Copy the rows below word for word, from the first line through the line containing "Action: tap(77, 70)".

**SOURCE DATA:**

* * * * * * *

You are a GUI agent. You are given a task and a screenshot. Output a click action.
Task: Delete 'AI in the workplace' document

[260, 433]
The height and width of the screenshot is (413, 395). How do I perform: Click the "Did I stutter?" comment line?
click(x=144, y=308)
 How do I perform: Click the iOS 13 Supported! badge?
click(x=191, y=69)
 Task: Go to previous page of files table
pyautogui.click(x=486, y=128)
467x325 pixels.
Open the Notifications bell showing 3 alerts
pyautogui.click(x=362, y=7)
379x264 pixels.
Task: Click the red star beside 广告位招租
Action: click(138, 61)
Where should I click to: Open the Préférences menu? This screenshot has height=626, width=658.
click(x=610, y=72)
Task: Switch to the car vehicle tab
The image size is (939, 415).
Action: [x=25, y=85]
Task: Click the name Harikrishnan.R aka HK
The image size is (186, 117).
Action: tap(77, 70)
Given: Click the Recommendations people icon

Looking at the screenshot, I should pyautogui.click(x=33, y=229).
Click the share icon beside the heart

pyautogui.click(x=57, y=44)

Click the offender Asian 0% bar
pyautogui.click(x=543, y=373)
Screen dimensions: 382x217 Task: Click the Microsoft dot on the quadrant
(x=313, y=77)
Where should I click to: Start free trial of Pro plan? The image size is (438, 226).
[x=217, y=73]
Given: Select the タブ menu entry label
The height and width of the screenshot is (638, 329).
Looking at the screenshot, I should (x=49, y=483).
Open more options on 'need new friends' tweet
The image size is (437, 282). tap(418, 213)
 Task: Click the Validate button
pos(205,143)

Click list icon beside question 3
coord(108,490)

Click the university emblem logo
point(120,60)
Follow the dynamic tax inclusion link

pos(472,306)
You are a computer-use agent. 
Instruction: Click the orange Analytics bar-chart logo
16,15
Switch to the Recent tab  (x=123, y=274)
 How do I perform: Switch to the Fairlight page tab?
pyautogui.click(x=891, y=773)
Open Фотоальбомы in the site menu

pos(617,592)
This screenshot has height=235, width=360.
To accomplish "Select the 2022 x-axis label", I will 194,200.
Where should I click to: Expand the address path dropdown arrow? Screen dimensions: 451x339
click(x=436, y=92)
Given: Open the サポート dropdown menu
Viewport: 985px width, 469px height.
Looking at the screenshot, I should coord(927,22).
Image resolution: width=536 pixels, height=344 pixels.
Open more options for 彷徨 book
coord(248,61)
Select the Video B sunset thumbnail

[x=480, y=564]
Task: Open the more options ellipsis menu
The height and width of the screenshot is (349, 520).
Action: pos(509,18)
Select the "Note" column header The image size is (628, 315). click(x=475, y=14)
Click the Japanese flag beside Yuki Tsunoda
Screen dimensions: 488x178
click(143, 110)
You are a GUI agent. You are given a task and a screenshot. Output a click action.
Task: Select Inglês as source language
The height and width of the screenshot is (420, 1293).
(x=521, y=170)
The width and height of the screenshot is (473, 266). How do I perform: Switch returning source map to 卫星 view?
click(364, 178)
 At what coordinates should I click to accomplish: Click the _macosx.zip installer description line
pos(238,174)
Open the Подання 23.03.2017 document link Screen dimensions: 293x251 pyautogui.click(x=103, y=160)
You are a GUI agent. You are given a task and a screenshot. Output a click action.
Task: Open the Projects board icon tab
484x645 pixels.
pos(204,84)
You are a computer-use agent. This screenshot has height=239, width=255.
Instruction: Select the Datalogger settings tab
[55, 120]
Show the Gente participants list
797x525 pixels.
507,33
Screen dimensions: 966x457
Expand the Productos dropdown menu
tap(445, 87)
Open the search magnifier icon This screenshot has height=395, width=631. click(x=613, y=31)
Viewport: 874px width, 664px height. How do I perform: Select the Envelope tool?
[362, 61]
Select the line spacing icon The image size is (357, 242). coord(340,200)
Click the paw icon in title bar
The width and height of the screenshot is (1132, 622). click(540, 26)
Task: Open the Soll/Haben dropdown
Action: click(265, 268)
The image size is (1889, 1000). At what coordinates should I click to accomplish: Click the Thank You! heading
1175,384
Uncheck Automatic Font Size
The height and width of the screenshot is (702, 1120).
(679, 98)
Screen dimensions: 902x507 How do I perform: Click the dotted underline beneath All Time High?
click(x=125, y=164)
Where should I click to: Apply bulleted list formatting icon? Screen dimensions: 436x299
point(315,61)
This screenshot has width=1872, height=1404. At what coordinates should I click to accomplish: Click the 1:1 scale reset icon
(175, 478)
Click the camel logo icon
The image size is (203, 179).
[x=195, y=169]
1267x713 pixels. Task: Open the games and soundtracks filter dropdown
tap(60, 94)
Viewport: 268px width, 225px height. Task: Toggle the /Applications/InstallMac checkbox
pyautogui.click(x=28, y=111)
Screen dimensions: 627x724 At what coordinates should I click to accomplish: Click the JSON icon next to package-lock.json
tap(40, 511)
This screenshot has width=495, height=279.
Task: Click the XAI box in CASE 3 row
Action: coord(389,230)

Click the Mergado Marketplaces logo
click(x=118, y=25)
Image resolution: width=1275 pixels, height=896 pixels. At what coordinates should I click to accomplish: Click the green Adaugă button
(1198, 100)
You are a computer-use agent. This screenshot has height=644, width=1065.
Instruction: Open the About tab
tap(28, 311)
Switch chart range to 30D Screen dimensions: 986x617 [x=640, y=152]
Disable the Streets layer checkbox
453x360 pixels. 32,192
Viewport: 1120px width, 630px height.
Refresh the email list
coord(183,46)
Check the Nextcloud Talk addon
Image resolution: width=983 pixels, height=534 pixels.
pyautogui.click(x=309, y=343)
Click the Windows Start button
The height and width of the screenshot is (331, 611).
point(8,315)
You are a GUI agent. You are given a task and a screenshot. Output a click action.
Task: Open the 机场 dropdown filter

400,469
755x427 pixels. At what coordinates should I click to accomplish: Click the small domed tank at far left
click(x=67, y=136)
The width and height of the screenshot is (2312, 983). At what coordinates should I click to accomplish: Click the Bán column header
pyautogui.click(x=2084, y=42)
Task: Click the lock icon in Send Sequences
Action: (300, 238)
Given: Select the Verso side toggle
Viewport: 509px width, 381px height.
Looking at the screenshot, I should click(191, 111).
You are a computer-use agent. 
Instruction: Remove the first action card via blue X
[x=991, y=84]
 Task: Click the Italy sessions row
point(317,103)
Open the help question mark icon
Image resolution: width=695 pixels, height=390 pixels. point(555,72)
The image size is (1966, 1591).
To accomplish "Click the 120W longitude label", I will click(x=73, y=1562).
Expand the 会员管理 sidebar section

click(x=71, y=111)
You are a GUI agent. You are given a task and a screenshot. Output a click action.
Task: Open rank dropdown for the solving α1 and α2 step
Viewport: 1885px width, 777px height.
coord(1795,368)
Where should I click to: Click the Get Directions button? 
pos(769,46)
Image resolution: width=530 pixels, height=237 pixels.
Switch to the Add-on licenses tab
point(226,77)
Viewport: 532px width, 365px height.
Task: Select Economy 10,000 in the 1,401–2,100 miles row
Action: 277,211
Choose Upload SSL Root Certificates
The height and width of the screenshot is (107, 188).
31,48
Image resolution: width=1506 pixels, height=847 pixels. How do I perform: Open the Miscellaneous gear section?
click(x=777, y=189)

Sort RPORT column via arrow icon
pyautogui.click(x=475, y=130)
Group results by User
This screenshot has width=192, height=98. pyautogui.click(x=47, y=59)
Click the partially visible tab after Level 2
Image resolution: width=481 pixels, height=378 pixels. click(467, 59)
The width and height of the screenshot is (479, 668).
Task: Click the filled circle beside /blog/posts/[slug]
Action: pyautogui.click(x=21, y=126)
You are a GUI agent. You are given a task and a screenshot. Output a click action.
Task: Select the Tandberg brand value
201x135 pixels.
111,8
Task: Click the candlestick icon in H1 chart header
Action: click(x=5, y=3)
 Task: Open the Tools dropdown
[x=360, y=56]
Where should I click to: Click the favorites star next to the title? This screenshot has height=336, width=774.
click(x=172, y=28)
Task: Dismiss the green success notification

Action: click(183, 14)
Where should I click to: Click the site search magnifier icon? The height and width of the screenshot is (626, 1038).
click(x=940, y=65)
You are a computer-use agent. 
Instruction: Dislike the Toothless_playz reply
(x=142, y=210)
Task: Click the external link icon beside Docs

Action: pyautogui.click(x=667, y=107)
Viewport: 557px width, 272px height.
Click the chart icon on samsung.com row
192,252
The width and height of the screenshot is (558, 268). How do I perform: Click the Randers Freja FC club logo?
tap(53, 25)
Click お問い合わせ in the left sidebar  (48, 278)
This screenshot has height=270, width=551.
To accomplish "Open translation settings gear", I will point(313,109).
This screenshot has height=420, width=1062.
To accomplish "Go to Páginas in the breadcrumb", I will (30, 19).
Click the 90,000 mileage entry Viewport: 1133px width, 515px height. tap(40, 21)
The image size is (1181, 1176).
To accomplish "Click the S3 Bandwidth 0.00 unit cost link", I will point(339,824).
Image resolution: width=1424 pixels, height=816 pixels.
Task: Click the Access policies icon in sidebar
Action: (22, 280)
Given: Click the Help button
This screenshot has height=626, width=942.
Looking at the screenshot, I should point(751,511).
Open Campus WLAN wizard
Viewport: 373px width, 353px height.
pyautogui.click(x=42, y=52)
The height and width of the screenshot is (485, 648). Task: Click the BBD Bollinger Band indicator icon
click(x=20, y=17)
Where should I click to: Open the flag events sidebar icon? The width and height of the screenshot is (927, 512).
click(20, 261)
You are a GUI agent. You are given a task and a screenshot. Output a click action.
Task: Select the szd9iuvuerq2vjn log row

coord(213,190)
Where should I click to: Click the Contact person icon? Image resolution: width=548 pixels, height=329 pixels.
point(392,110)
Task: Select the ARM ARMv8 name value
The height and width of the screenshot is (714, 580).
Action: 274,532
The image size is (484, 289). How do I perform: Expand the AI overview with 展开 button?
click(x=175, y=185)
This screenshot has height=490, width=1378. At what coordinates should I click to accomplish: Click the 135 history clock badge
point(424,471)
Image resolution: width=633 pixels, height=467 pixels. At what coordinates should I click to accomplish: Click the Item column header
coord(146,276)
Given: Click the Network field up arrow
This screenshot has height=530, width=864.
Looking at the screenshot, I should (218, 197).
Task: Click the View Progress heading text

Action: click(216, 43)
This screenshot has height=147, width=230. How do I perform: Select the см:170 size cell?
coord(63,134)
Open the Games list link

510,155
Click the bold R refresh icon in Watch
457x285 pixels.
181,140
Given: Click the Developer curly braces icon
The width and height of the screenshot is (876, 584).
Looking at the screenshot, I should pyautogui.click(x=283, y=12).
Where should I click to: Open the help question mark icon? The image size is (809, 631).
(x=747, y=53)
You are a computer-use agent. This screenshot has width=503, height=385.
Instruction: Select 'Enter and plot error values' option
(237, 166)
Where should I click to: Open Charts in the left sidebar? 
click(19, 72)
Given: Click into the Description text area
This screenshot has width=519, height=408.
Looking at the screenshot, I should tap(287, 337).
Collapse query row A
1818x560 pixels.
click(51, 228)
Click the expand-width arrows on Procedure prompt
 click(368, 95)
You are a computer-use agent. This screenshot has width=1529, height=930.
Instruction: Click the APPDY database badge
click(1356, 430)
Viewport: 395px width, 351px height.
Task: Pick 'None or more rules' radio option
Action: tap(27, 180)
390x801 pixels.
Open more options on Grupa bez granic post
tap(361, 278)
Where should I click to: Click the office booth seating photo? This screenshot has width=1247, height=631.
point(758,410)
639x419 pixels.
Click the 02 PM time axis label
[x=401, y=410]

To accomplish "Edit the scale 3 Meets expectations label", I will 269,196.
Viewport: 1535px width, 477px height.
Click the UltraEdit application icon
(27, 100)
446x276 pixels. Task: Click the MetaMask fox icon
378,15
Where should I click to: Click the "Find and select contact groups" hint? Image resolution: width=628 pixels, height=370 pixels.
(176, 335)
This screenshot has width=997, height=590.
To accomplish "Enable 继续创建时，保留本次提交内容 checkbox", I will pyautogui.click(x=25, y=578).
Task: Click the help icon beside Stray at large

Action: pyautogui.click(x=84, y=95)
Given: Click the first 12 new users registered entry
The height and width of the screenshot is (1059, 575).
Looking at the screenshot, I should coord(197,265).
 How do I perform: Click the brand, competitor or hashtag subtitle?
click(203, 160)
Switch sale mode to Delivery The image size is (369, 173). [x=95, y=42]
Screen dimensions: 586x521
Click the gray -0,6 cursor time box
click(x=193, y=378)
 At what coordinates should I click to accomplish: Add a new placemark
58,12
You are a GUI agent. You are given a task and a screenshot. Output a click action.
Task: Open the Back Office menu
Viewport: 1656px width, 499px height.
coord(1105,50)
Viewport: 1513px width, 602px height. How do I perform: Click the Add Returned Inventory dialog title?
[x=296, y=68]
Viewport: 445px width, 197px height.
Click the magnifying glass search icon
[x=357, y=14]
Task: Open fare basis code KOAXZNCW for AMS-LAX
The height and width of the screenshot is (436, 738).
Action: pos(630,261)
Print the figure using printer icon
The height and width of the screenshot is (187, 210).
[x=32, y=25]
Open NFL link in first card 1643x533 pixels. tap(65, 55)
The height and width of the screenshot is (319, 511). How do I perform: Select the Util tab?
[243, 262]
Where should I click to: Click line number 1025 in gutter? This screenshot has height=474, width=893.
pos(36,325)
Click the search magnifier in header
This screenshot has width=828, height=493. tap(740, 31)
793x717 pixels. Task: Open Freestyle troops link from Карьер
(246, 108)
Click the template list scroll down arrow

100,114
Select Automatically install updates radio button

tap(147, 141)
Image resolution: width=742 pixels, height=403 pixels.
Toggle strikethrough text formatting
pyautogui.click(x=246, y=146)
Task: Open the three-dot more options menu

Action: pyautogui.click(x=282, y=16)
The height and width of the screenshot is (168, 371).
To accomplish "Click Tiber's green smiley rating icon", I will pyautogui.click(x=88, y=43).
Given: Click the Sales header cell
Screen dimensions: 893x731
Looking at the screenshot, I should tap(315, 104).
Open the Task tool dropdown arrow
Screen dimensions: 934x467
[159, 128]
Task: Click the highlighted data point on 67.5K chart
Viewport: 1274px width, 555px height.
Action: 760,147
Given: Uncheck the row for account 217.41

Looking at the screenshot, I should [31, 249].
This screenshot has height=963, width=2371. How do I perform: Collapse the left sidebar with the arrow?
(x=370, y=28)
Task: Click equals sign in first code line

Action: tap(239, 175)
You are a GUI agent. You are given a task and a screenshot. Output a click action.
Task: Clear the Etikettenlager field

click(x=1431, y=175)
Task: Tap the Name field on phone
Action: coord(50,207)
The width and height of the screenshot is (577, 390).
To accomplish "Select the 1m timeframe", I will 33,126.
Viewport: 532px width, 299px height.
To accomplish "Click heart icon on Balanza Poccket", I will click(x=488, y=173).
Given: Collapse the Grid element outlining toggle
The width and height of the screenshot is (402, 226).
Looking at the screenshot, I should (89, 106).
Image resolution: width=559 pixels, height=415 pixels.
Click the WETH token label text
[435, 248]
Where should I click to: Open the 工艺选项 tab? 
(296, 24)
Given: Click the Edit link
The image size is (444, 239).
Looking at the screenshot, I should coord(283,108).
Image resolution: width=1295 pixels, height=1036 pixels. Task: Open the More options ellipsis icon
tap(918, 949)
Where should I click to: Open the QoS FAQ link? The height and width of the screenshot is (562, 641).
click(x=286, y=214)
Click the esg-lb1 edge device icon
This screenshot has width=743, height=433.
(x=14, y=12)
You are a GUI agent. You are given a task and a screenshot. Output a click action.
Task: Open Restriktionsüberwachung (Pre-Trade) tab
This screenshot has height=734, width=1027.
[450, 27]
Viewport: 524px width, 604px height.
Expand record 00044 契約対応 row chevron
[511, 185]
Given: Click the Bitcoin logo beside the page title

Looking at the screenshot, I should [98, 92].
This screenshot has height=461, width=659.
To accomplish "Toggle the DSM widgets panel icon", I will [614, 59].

* * * * * * *

**THE RESPONSE:**
You are a GUI agent. You are given a task and a screenshot. Output a click action.
Task: Delete 'AI in the workplace' document

[260, 433]
The height and width of the screenshot is (413, 395). How do I perform: Click the "Did I stutter?" comment line?
click(x=144, y=308)
 How do I perform: Click the iOS 13 Supported! badge?
click(x=191, y=69)
 Task: Go to previous page of files table
pyautogui.click(x=486, y=128)
467x325 pixels.
Open the Notifications bell showing 3 alerts
pyautogui.click(x=362, y=7)
379x264 pixels.
Task: Click the red star beside 广告位招租
Action: click(138, 61)
Where should I click to: Open the Préférences menu? This screenshot has height=626, width=658.
click(x=610, y=72)
Task: Switch to the car vehicle tab
The image size is (939, 415).
Action: [x=25, y=85]
Task: Click the name Harikrishnan.R aka HK
The image size is (186, 117).
Action: tap(77, 70)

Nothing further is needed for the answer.